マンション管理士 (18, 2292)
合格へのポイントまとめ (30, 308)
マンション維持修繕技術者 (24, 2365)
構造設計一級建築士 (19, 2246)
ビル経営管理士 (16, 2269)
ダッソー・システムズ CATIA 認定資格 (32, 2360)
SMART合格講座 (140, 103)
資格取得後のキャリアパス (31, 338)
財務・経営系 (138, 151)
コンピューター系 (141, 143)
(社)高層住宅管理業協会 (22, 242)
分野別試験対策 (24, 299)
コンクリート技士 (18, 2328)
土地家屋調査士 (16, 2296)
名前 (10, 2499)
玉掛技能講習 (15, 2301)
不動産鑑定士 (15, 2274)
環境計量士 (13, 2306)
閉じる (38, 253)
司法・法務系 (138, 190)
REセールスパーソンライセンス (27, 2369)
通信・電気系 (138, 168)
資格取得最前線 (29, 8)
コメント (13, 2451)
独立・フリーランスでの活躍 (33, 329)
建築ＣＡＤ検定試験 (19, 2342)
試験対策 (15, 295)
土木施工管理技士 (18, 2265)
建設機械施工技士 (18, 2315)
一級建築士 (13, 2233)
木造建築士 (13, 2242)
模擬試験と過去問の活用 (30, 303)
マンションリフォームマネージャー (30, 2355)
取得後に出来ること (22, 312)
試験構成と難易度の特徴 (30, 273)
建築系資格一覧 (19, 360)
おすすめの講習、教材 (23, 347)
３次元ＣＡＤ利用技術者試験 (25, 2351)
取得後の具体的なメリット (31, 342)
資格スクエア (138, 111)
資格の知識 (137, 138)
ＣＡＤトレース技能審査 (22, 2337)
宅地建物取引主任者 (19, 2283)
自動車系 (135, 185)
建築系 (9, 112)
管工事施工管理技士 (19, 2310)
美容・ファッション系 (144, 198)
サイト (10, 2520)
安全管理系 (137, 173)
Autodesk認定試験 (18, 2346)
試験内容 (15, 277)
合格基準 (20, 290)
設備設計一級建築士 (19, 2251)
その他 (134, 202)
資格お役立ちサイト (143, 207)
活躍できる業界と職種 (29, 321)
::::::
> _Exercise instructions_
Retype, in the same exact form, the lines of the material above from the line holding "資格取得後のキャリアパス (31, 338)" through the line holding "試験対策 (15, 295)".

> _The completed task_
資格取得後のキャリアパス (31, 338)
財務・経営系 (138, 151)
コンピューター系 (141, 143)
(社)高層住宅管理業協会 (22, 242)
分野別試験対策 (24, 299)
コンクリート技士 (18, 2328)
土地家屋調査士 (16, 2296)
名前 (10, 2499)
玉掛技能講習 (15, 2301)
不動産鑑定士 (15, 2274)
環境計量士 (13, 2306)
閉じる (38, 253)
司法・法務系 (138, 190)
REセールスパーソンライセンス (27, 2369)
通信・電気系 (138, 168)
資格取得最前線 (29, 8)
コメント (13, 2451)
独立・フリーランスでの活躍 (33, 329)
建築ＣＡＤ検定試験 (19, 2342)
試験対策 (15, 295)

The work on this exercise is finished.